I democratici temono in particolare l’October surprise, l’imprevisto che può capovolgere le sorti della corsa alla Casa Bianca. A tal proposito il pericolo maggiore per la candidata del partito dell'asinello sembra provenire non tanto dal Medio Oriente in fiamme quanto dal fronte domestico con un’ondata di scioperi che a pochi giorni dal voto potrebbe riaccendere l’attenzione dell’opinione pubblica sull'economia. È questo infatti uno dei talloni d’Achille per Harris, apparsa spesso incerta nel difendere i risultati ottenuti negli ultimi quattro anni dal suo partito e nel fornire una risposta efficace ad un elettorato che continua a soffrire per gli effetti dell’inflazione, nel frattempo stabilizzatasi ma su livelli ritenuti comunque troppo elevati.

I primi ad incrociare le braccia sono stati oltre 30mila dipendenti della Boeing. Lo sciopero, il primo dal 2018, è scattato dopo che il 96% dei lavoratori dell’azienda del settore aeronautico ha bocciato un accordo che prevedeva un incremento salariale del 25% a fronte di un aumento richiesto del 40% oltre all’impegno di costruire il prossimo aereo commerciale nell’area di Seattle nello Stato di Washington.

Il conseguente blocco della produzione dei velivoli, tra gli altri il 737 MAX e il 777, potrebbe andare avanti per oltre un mese e raggiungere un costo di circa tre miliardi e mezzo di dollari secondo le stime degli analisti. Intanto l’azienda ha risposto annunciando “tagli significativi” che prevedono il congelamento delle assunzioni e l’introduzione di licenziamenti temporanei. La crisi in corso arriva al culmine di un periodo nero per la Boeing che ha già dovuto rallentare la produzione a seguito di una serie di incidenti che ha messo in discussione la qualità e la sicurezza dei suoi velivoli.

E mentre gli analisti affermano che l’azienda costruttrice di aerei sia finita in una “spirale di morte autoindotta” con conseguenze sull’intero settore, un altro sciopero ancora più preoccupante potrebbe scattare all’inizio di ottobre coinvolgendo almeno 25mila lavoratori portuali della costa orientale e del Golfo del Messico. New York, Boston, Baltimora, Savannah e New Orleans sono solo alcuni dei terminal che rischiano la paralisi e ai quali si potrebbero aggiungere quelli sulla costa occidentale degli States se, come riporta Politico, i sindacati locali decidessero di solidarizzare con i colleghi dell’East coast.

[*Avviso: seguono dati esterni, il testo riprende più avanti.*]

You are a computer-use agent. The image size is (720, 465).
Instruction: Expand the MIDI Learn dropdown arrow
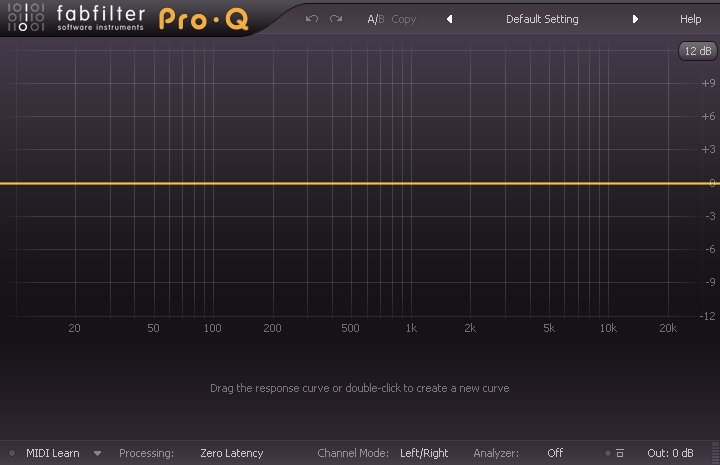pos(97,453)
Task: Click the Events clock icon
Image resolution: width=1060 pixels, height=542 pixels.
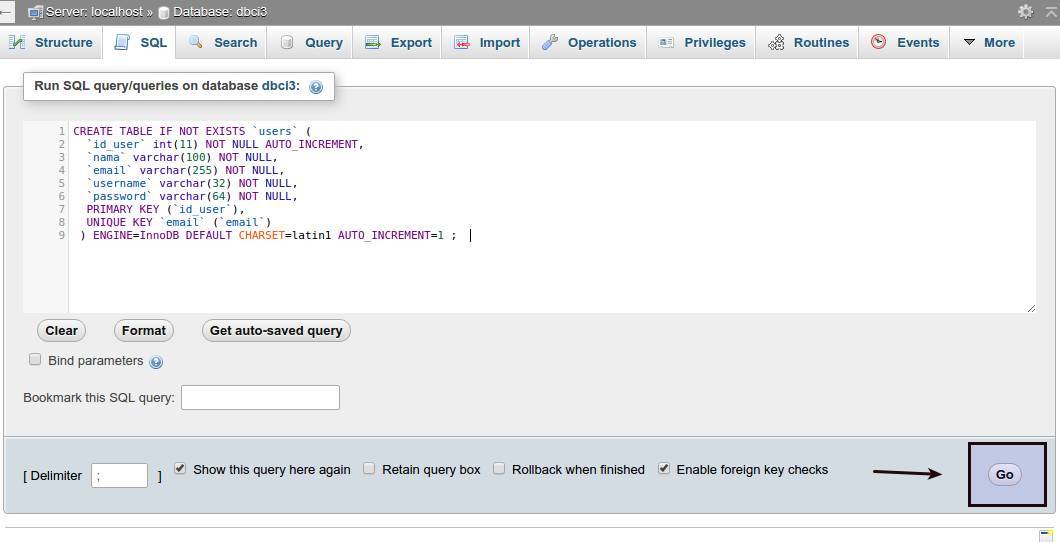Action: [879, 42]
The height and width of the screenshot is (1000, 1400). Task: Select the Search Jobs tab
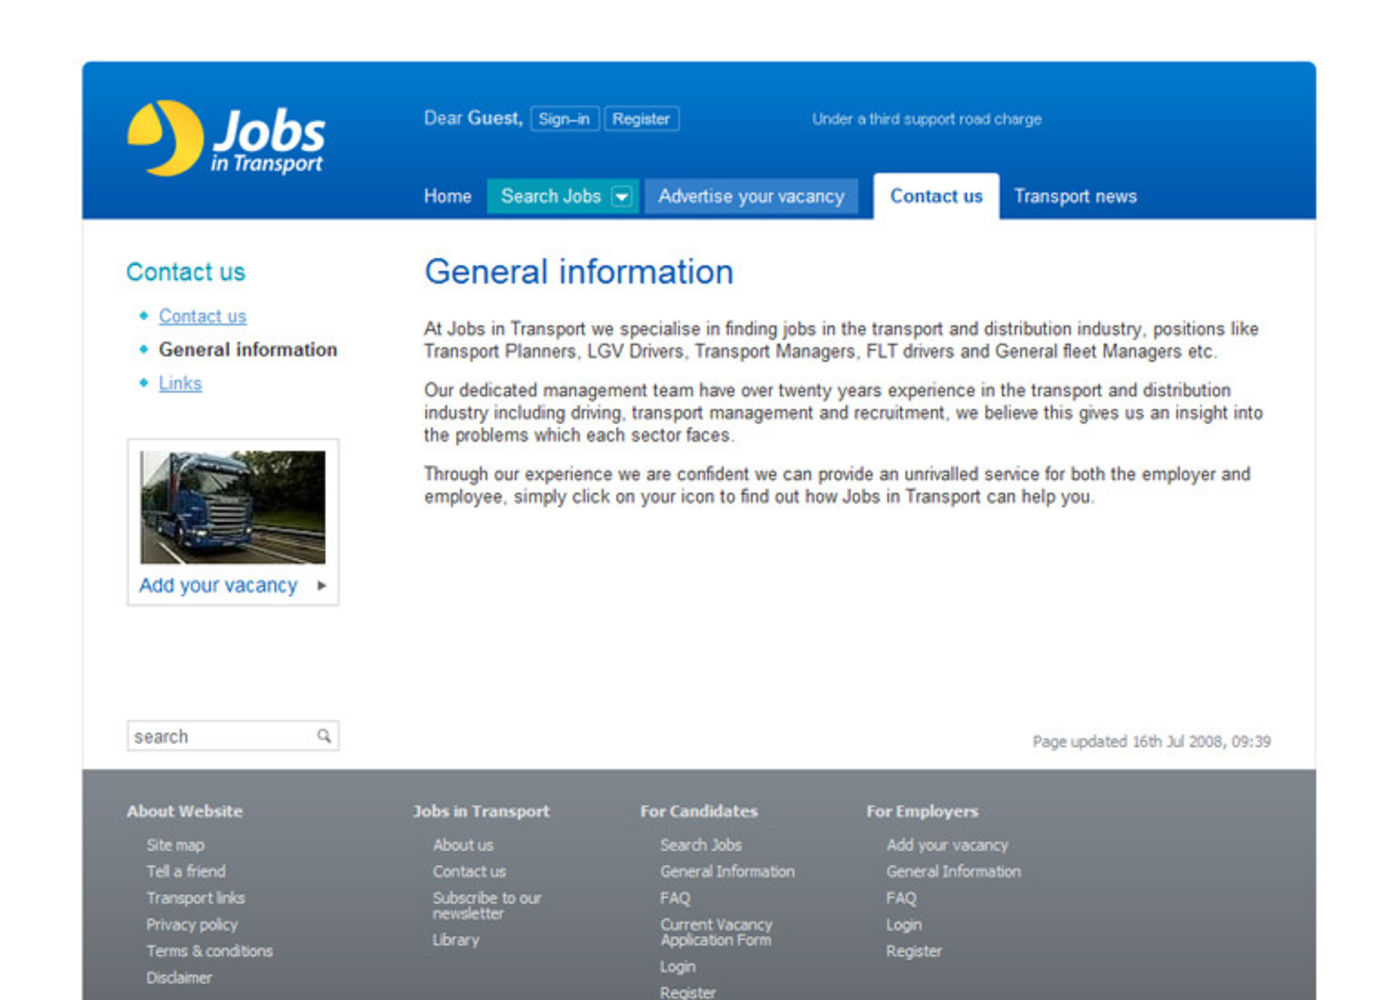[550, 197]
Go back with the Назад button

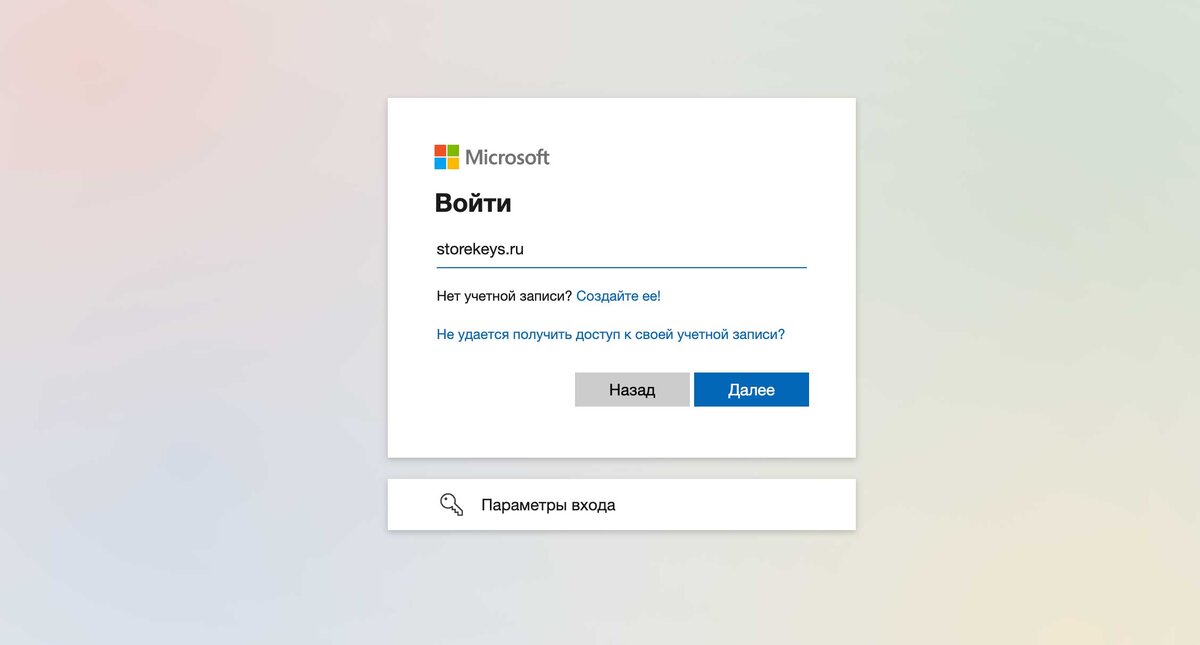(632, 390)
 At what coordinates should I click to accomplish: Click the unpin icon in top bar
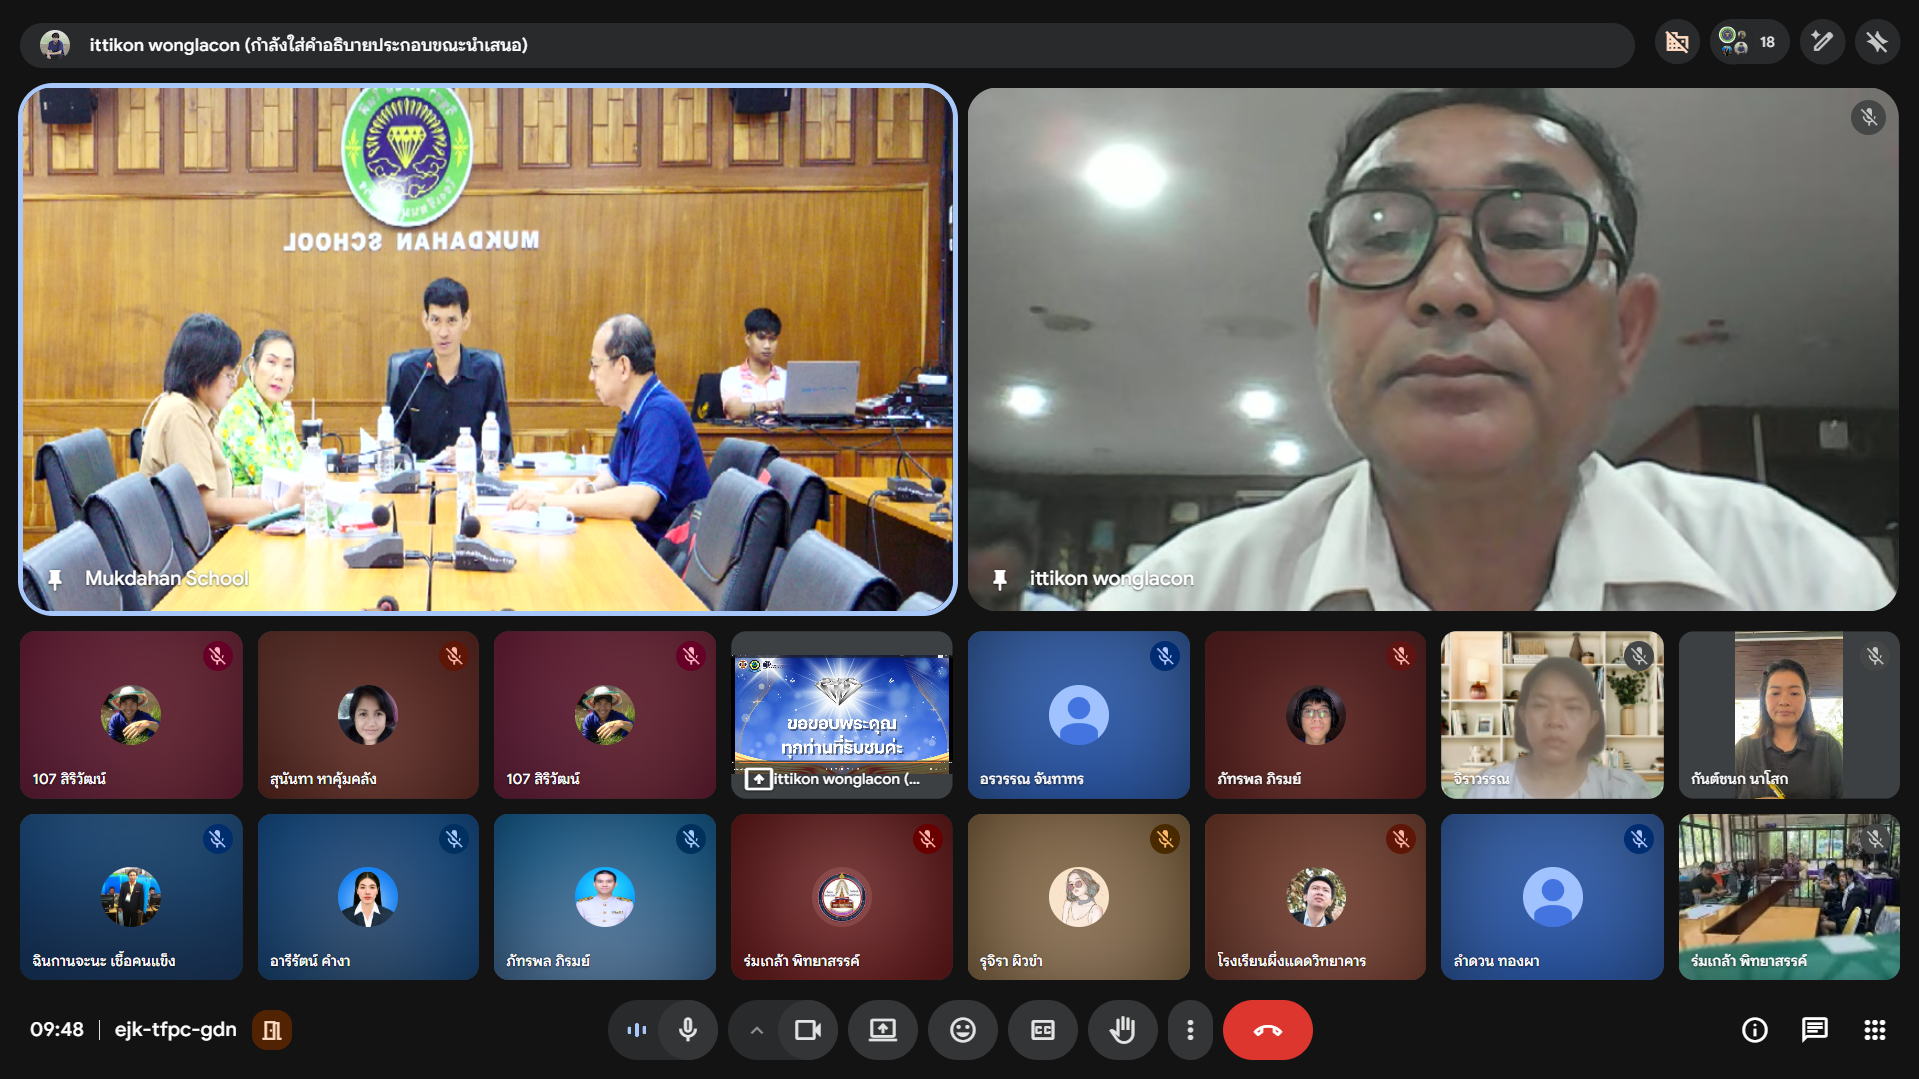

Per gli esperti se si arrivasse ad una serrata limitata a due settimane i porti non tornerebbero alla normale operatività fino al 2025. Di fronte a tale scenario, non stupisce che la Casa Bianca abbia invitato tutte le parti coinvolte, i portuali e gli armatori dell’Alleanza marittima statunitense, a non abbandonare il tavolo delle trattative e continuare a negoziare “in buona fede”. L’amministrazione dem ha smentito inoltre la possibilità di ricorrere ad un provvedimento federale per bloccare uno sciopero che manderebbe in tilt le catene di approvvigionamento già sotto stress per la crisi in Medio Oriente.

Con queste premesse, le agitazioni dei lavoratori e un eventuale conseguente disastro economico si profilano come una gatta da pelare non solo per Biden, il quale in passato si è autodefinito il presidente più “pro-Union” della storia americana apparendo l’anno scorso accanto ai dipendenti del settore auto in sciopero, ma anche per la candidata Harris.

Ciò che nelle prossime settimane l’ex procuratrice dirà in materia di economia e diritti sindacali potrebbe infatti definire il successo o il tramonto del suo sogno presidenziale. Insomma, la "sorpresa di ottobre" potrebbe essere già arrivata.